Records for locating displayed items:
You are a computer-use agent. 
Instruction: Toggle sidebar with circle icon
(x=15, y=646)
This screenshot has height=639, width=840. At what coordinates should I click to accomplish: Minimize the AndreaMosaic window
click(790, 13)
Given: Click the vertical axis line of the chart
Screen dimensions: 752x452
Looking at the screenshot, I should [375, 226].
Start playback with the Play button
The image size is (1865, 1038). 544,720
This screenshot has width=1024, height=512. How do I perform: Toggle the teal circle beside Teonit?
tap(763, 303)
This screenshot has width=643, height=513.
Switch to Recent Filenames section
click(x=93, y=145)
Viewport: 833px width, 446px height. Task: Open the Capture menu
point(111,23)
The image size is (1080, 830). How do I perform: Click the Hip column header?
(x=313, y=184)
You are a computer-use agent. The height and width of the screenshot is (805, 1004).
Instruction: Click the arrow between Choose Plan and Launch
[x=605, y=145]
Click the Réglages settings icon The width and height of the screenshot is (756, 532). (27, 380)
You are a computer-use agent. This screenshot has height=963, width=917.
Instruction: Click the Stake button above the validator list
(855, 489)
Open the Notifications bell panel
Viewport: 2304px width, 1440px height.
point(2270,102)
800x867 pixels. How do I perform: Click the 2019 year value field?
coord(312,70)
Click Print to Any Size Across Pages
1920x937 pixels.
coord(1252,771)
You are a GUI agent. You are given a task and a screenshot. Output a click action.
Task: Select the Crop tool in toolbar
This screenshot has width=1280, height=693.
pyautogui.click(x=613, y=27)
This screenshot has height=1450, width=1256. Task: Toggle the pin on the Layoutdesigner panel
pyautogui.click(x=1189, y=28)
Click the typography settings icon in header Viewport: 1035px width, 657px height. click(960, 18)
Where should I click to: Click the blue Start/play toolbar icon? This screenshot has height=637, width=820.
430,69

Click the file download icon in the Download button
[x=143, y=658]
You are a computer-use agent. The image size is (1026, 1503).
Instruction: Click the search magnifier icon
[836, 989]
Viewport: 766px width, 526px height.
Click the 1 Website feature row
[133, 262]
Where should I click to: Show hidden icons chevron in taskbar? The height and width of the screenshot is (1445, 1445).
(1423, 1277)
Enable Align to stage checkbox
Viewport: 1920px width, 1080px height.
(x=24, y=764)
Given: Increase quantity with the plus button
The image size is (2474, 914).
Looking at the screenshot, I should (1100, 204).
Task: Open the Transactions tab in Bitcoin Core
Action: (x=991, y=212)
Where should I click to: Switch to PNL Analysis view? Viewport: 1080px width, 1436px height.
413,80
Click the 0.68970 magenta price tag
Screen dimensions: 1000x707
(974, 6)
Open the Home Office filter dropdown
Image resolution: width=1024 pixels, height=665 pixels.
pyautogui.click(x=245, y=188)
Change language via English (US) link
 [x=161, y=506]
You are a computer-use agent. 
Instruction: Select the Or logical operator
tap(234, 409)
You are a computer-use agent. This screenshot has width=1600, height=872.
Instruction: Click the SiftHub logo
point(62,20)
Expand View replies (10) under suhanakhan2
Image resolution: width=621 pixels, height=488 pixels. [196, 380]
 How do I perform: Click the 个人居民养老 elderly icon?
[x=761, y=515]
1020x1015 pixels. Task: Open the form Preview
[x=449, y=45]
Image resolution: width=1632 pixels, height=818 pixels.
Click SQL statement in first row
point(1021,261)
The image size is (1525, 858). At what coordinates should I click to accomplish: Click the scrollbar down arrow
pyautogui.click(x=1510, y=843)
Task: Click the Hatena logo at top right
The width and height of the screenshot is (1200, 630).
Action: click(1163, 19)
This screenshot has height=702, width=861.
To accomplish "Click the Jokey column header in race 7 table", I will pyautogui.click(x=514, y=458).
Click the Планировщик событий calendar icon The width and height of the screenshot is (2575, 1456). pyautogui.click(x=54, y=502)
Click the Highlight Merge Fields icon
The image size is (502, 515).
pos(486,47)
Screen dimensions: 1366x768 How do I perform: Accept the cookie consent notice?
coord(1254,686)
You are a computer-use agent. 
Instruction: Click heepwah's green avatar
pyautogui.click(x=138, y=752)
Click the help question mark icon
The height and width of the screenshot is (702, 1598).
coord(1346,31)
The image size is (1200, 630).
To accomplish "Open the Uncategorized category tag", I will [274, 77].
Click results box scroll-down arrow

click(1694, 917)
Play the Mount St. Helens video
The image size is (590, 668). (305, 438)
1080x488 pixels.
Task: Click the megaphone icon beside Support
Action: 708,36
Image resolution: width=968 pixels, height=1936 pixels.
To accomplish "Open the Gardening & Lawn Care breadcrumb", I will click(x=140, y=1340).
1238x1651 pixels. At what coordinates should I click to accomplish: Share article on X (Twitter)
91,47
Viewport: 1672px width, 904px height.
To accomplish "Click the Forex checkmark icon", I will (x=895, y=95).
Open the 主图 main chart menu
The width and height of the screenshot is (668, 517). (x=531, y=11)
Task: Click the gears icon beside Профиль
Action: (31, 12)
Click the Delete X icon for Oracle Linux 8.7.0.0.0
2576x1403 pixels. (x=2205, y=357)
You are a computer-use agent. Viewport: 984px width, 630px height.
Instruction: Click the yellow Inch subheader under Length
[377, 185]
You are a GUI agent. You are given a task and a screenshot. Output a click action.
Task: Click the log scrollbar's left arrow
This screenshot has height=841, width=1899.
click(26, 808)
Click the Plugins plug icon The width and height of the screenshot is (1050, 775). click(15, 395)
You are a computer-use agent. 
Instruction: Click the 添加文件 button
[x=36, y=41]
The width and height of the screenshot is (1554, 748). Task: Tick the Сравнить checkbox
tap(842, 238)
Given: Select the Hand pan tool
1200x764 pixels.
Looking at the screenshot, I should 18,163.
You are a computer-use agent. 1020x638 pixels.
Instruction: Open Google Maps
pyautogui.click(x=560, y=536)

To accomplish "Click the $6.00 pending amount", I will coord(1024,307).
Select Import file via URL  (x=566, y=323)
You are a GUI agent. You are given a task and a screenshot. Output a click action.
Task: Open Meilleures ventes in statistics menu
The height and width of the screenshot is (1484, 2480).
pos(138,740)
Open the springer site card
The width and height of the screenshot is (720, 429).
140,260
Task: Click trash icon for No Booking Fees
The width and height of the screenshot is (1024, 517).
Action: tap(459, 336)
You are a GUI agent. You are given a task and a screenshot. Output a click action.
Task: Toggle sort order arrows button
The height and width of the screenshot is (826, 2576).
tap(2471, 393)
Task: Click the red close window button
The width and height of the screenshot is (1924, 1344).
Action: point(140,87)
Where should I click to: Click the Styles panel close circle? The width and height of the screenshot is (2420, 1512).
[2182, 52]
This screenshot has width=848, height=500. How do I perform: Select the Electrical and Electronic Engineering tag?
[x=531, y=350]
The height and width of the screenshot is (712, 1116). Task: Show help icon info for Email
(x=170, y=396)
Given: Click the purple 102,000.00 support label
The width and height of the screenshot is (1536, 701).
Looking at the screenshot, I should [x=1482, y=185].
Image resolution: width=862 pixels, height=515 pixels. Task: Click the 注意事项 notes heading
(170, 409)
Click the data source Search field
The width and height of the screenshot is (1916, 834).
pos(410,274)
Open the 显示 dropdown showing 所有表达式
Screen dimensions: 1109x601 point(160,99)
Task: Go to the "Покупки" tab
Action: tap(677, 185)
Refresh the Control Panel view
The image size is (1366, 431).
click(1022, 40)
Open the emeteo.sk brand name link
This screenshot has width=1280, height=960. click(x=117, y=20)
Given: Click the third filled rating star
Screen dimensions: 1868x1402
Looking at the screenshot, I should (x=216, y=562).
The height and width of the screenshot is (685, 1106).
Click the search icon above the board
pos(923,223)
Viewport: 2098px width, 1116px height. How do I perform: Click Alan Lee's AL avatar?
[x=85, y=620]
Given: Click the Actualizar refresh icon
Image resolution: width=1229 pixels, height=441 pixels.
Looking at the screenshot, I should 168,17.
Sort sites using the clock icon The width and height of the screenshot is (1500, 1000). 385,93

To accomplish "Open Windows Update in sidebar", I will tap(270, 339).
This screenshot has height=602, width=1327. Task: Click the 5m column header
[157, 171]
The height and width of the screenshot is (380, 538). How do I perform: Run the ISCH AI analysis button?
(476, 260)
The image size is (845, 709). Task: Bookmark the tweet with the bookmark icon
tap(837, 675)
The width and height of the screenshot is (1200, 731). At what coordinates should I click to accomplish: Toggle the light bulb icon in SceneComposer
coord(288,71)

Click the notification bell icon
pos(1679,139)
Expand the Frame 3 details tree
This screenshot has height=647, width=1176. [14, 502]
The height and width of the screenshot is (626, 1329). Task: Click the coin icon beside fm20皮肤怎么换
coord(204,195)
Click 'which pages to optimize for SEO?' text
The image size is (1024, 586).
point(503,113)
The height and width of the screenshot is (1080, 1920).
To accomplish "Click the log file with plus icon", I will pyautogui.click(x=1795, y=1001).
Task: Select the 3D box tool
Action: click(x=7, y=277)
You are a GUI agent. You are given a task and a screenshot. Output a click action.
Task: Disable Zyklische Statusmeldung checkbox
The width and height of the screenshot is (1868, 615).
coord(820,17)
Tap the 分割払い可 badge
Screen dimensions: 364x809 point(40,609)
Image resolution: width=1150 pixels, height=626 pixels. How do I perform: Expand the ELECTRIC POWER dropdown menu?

__Exercise instructions__. Find each line in the records above that contains the word "toolbar", and copy those lines out.

__Output of the task__.
Task: Select the Crop tool in toolbar
Where should I click to: Click the blue Start/play toolbar icon? This screenshot has height=637, width=820.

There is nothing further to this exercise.